CURRENT ASSETS

EX-10.25 3 c70072exv10w25.htm EXHIBIT 10.25 Exhbiit 10.25
 

Exhibit 10.25
EMPLOYMENT AGREEMENT
EMPLOYMENT AGREEMENT (this “Agreement”), dated March 11, 2005, is entered into by and between BCI Communications, Inc. (the “Company”), a Delaware corporation, with its principal place of business at 20 Bushes Lane, Elmwood Park, New Jersey 07407, and Robert Bradley (the “Employee”), an individual residing at 53 Waterside Drive, Little Ferry, New Jersey 07643.
W I T N E S S E T H:
WHEREAS, Richard Berliner, the Chief Executive Officer (“CEO”) and Chairman of the Board of Directors (the “Board”) of the Company, has approved and authorized the entry into this Agreement with Employee, and Employee desires to be employed by the Company, on the terms and conditions hereinafter set forth.
WHEREAS, Employee is willing to serve as “Vice President of Sales, Marketing and Business Development” of the Company, and the Company desires to retain Employee in that capacity on the terms and conditions herein set forth.

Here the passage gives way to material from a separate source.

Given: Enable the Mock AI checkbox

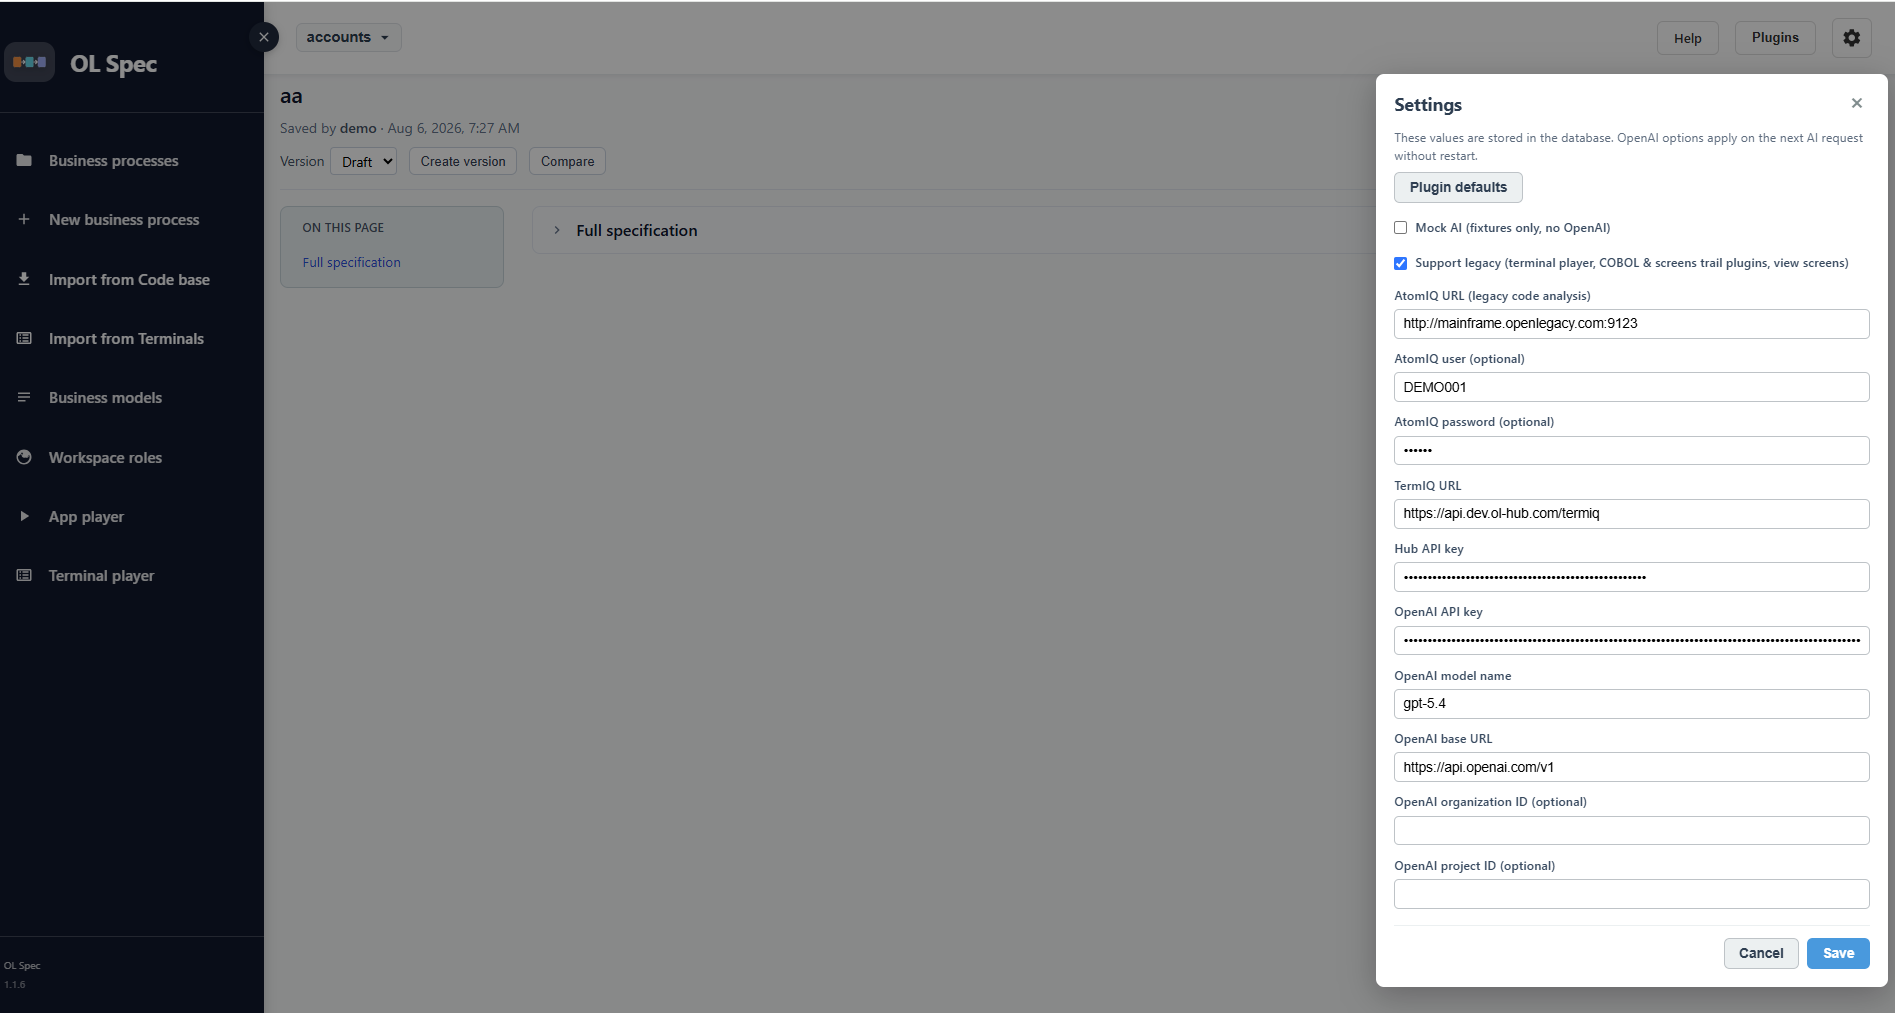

NOW, THEREFORE, in consideration of the mutual covenants contained herein, the parties hereto agree as follows:
Section 1. Term of Employment. The Employee’s employment under this Agreement shall commence on the date of hereof (the “Commencement Date”) and, subject to earlier termination pursuant to Section 5 hereof, shall continue until the second anniversary of the Commencement Date (the “Term”).
Section 2. Position and Duties. During the Term, the Employee shall serve as Vice President of Sales Marketing and Business Development and shall have such powers and duties as are commensurate with such position and as may be conferred upon him from time to time by Chief Executive Officer or Board of Directors of the Company (the “Board”). During the Term, and except for illness or incapacity and reasonable vacation periods, the Employee shall devote all of his business time, attention, skill and efforts exclusively to the business and affairs of the Company and its subsidiaries and affiliates and shall abide by all applicable policies of the Company.
Section 3. Compensation.
(a) For the performance of Employee’s duties hereunder during the Term, the Employee shall receive a base salary at an annualized rate of $100,000.00 (the “Base Salary”), less normal deductions, earned and payable pursuant to the Company’s standard payroll practices as in effect from time to time.
(b) The Employee shall be entitled to participate in all compensation and employee benefit plans or programs, and to receive all benefits, perquisites and emoluments, for which any salaried employees of the Company are eligible under any plan or program now or hereafter established and maintained by the Company, to the fullest extent permissible under the general terms and provisions of such plans or programs and in accordance with the provisions thereof, including, without limitation, incentive compensation, bonus, group hospitalization, health, dental care, or other insurance, stock purchase, restricted stock and stock option plans. Notwithstanding the foregoing, nothing in this Agreement shall preclude the amendment or termination of any such plan or program.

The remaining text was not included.